Raw data: Begin

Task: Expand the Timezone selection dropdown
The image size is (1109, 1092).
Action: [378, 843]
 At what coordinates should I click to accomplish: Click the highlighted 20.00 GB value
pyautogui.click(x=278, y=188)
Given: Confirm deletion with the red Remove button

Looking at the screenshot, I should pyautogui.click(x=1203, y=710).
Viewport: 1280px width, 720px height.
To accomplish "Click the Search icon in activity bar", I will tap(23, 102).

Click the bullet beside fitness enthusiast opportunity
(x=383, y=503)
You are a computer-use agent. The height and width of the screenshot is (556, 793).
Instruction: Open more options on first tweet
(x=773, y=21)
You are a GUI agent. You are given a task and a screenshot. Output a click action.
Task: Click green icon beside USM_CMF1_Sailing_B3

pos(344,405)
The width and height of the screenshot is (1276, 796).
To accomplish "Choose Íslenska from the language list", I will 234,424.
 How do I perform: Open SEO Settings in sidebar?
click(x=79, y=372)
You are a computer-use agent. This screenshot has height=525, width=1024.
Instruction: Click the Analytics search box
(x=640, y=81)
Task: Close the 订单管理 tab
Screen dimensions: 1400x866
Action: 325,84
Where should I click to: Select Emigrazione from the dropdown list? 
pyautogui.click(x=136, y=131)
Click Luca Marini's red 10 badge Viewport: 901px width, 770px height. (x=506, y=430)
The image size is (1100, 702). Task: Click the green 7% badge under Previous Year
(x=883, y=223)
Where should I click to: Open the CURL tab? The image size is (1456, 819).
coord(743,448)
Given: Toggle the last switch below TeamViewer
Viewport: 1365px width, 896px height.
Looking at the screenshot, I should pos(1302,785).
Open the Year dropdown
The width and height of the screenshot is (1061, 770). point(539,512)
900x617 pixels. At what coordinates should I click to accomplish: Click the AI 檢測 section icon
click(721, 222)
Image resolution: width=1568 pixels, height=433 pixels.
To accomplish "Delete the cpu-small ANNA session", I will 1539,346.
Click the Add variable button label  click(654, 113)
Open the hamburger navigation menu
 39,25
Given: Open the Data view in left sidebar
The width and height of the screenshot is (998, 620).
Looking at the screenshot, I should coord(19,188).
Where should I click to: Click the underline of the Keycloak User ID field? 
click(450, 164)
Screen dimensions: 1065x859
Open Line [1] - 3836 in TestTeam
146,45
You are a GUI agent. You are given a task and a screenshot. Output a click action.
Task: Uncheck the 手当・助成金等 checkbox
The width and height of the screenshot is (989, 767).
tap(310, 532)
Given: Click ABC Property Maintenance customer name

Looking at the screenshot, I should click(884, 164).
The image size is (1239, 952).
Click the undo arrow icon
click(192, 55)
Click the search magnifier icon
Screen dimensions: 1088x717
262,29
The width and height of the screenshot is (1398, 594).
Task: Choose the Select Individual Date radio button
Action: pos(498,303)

Raw data: End

Across the entries, work out how many lines hold the word "will". Reply with that number only.

3